### Stated exercise
Reproduce the data verbatim, beginning with the line that contains "The width and height of the screenshot is (756, 424)." and continuing through the end of the data.
━━ Task input ━━
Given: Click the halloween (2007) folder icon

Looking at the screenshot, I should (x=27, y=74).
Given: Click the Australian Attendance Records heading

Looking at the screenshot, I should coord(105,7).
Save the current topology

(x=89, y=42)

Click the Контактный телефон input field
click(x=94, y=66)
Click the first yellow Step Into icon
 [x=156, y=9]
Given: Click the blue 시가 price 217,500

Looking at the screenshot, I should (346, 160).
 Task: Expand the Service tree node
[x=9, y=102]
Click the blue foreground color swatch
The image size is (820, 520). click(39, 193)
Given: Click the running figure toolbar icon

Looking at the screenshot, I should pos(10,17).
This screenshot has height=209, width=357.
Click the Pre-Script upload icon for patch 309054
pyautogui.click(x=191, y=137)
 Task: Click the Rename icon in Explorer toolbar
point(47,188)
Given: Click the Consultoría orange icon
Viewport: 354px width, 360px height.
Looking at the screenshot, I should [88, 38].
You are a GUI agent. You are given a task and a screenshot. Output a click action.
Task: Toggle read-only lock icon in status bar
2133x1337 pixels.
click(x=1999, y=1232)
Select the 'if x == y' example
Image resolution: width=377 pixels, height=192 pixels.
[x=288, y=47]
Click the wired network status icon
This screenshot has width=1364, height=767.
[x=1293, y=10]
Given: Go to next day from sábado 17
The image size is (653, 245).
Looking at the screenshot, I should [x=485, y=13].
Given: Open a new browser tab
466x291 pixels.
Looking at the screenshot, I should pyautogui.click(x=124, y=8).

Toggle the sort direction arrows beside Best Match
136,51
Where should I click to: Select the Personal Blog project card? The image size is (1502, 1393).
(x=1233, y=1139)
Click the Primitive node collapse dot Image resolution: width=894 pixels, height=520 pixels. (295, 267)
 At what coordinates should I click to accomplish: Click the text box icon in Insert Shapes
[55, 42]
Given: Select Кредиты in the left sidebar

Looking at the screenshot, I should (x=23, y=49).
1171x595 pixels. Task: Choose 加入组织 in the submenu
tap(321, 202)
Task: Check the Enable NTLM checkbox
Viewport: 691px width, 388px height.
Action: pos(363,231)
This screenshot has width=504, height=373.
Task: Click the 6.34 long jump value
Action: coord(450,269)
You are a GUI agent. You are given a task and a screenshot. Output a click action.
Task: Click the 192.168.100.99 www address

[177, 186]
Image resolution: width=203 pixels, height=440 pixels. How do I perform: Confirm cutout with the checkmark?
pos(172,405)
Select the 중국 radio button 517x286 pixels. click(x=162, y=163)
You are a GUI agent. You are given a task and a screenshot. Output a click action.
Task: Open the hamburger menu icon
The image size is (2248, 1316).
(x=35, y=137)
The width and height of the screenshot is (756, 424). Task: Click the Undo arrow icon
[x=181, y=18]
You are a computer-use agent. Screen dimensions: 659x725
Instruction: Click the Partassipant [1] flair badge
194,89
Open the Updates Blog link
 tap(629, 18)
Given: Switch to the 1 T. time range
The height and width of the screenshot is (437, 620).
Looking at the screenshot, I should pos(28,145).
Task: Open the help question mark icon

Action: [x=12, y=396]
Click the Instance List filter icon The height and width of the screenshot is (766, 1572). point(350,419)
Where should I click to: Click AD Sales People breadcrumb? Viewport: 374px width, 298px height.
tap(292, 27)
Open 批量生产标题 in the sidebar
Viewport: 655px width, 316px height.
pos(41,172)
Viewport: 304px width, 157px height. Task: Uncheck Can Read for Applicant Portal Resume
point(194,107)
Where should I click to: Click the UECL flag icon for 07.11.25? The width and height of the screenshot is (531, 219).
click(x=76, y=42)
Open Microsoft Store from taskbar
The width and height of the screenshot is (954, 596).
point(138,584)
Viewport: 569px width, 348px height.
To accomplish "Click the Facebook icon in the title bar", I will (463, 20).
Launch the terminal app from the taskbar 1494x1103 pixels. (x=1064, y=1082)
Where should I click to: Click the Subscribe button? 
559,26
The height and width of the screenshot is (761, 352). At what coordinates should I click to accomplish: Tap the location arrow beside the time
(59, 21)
━━━
### Written solution
The width and height of the screenshot is (756, 424). Task: Click the Undo arrow icon
[x=181, y=18]
You are a computer-use agent. Screen dimensions: 659x725
Instruction: Click the Partassipant [1] flair badge
194,89
Open the Updates Blog link
 tap(629, 18)
Given: Switch to the 1 T. time range
The height and width of the screenshot is (437, 620).
Looking at the screenshot, I should pos(28,145).
Task: Open the help question mark icon

Action: [x=12, y=396]
Click the Instance List filter icon The height and width of the screenshot is (766, 1572). point(350,419)
Where should I click to: Click AD Sales People breadcrumb? Viewport: 374px width, 298px height.
tap(292, 27)
Open 批量生产标题 in the sidebar
Viewport: 655px width, 316px height.
pos(41,172)
Viewport: 304px width, 157px height. Task: Uncheck Can Read for Applicant Portal Resume
point(194,107)
Where should I click to: Click the UECL flag icon for 07.11.25? The width and height of the screenshot is (531, 219).
click(x=76, y=42)
Open Microsoft Store from taskbar
The width and height of the screenshot is (954, 596).
point(138,584)
Viewport: 569px width, 348px height.
To accomplish "Click the Facebook icon in the title bar", I will (463, 20).
Launch the terminal app from the taskbar 1494x1103 pixels. (x=1064, y=1082)
Where should I click to: Click the Subscribe button? 
559,26
The height and width of the screenshot is (761, 352). At what coordinates should I click to accomplish: Tap the location arrow beside the time
(59, 21)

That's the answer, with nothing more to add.